Таким образом, сфера закона оказывается проекцией "следов жизни" (остатков, излишеств, неуместностей, ложных движений...), которые кажутся травматично-бессмысленными (сверхподвижными и неустойчивыми) только лишь потому, что принадлежат до-рефлексивной (то есть одновременно до-субъективной и до-объективной) области, прикосновение к которой "по правилам" и создает ощущение миражности, ирреальности, текучести. На поверку же кажущиеся строгими правила языка, его логика, грамматика становятся для Набокова проводниками неотслеживаемых и нерациональных импульсов, выявить которые и призвана литература.

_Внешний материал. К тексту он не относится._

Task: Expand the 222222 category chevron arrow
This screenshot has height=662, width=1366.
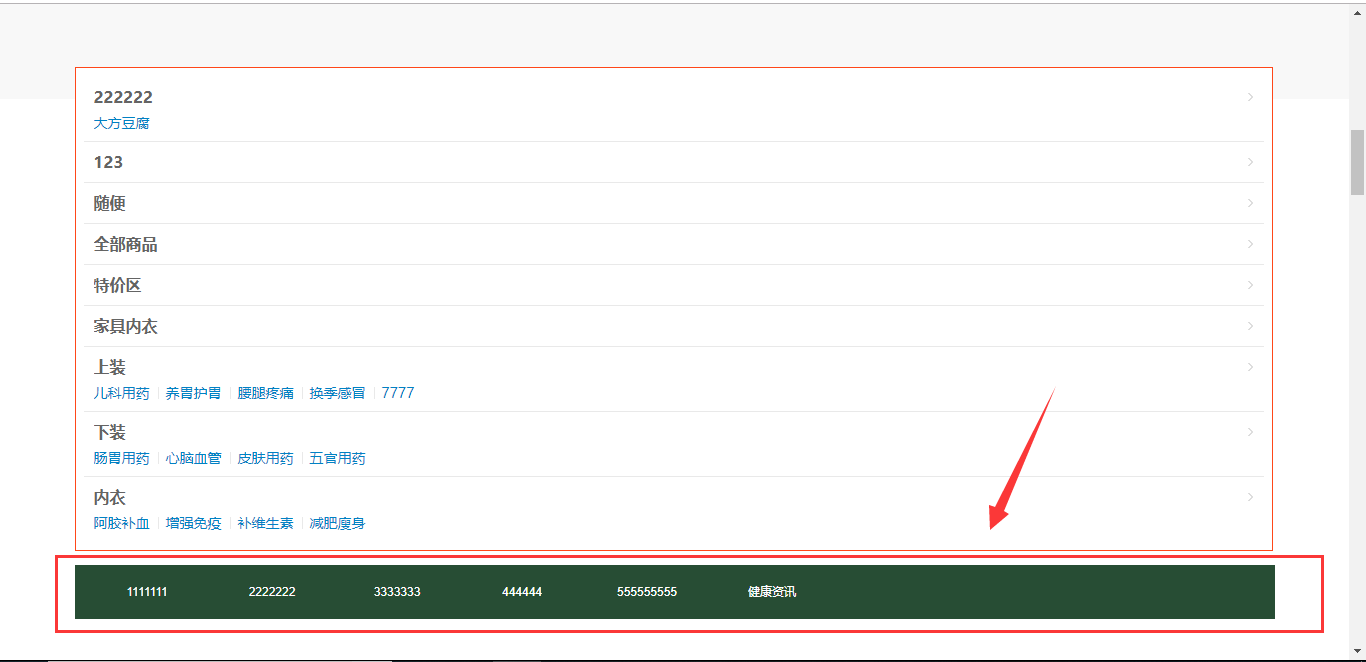Action: [1250, 97]
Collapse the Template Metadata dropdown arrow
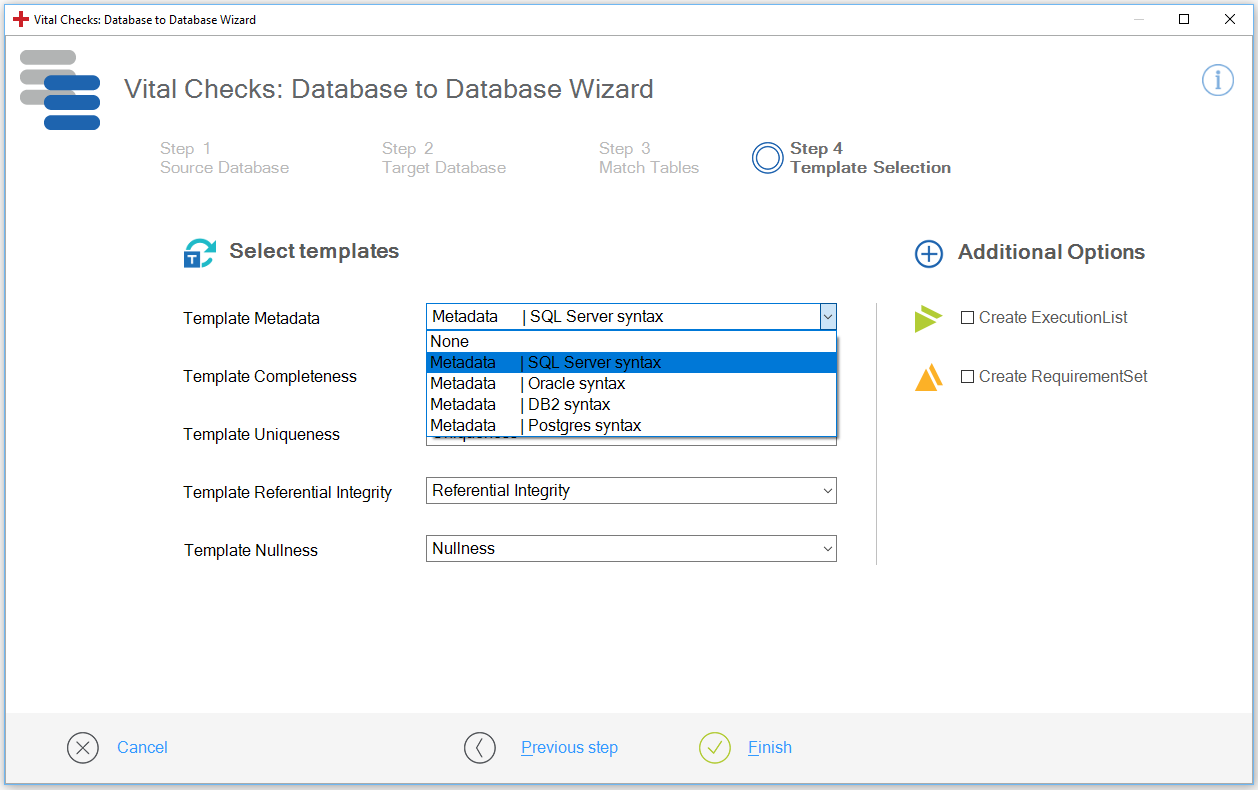 [x=827, y=317]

В этом смысле Набоков очень близок Кафке. Набоковский эстетизм оказывается сродни канцеляризму Кафки. Это та отражающая поверхность, за которой (то есть не в языке), находится собственно "письмо", или - сама литература. Для Набокова это специфическая, немая, похожая на кинопроектор, машина миражного зрения. Но то же можно сказать о Кафке, хотя "сновидность" его прозы обладает куда большей аллегорической и смысловой насыщенностью. Однако в таких рассказах как "Сон" или "Сельский врач" он удерживается на уровне некой чистоты видимости ("восхищенный этим зрелищем я проснулся"), создающей ощущение миража.

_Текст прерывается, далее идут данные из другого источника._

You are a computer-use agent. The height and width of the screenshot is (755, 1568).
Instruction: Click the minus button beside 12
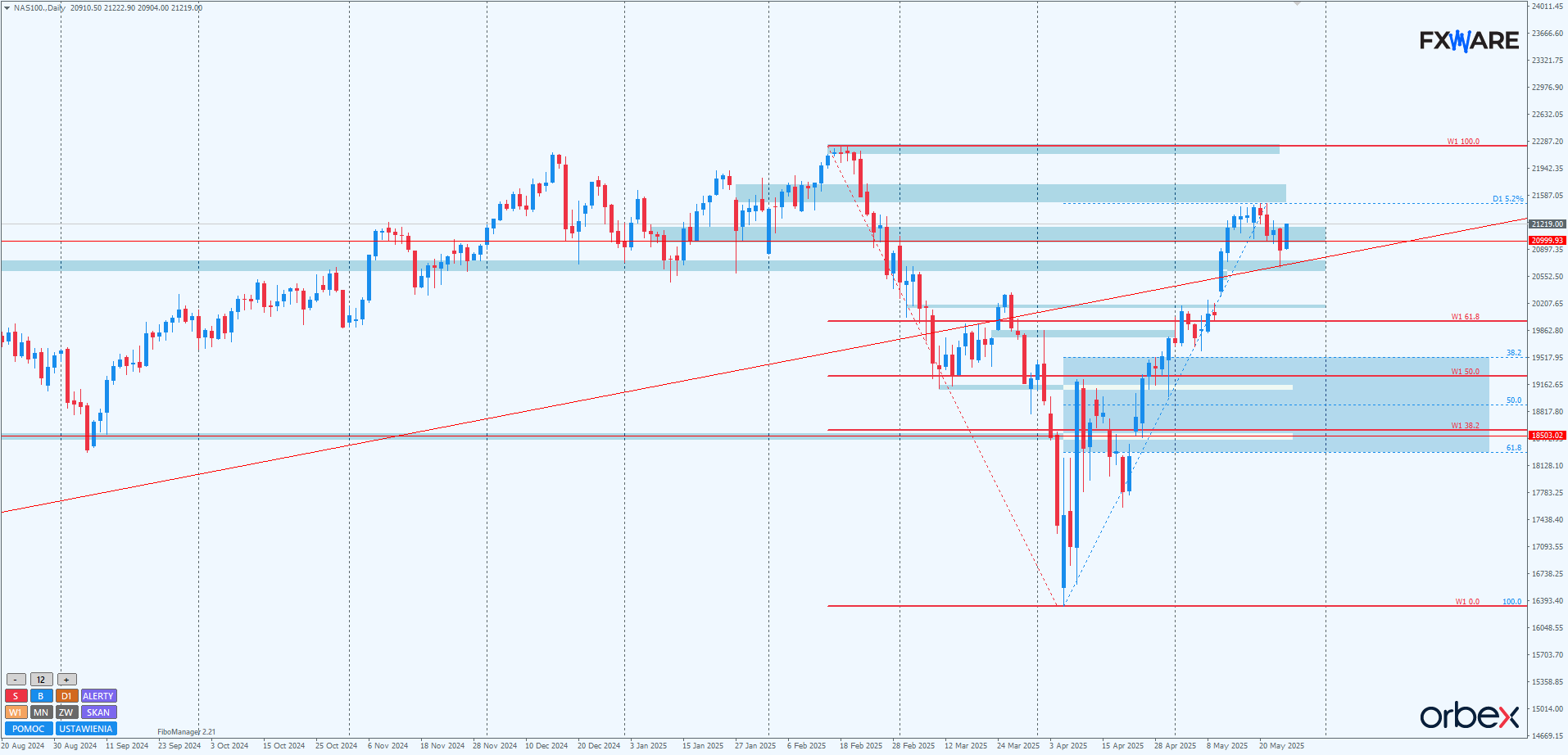[16, 680]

К закону не может пробиться тот, кто ищет смысла или истины. Он всегда остается ждать у дверей закона, стараясь узнать в каждом новом правиле (бюрократическом или вкусовом) вечно ожидаемый закон. И Кафка, и Набоков демистифицируют всю эту ситуацию. И если для Кафки "закон" возникает постоянно, почти навязчиво, в разнообразных вариациях, как тема, то благодаря Набокову, мы можем обратить внимание и на то, что это не только тема, но и способ письма, особое отношение к самой литературной материи, обнаружение которой состоит как раз в том, что подвешиваются правила литературности как "ложные претенденты" на смысл, истину, закон. В результате возникает постоянное расщепление зрения, которое, с одной стороны, все еще сделано в языке, но с другой - уже оторвано от него. И в этом месте изменяется не взгляд, но изменяется литература.

Все изменения происходят лишь в сфере закона, куда не может вступить речь и куда проникает зрение. Но не взгляд обученный, а совершенно наивный... или механический глаз, или же человеческий, но отягощенный спасительной катарактой.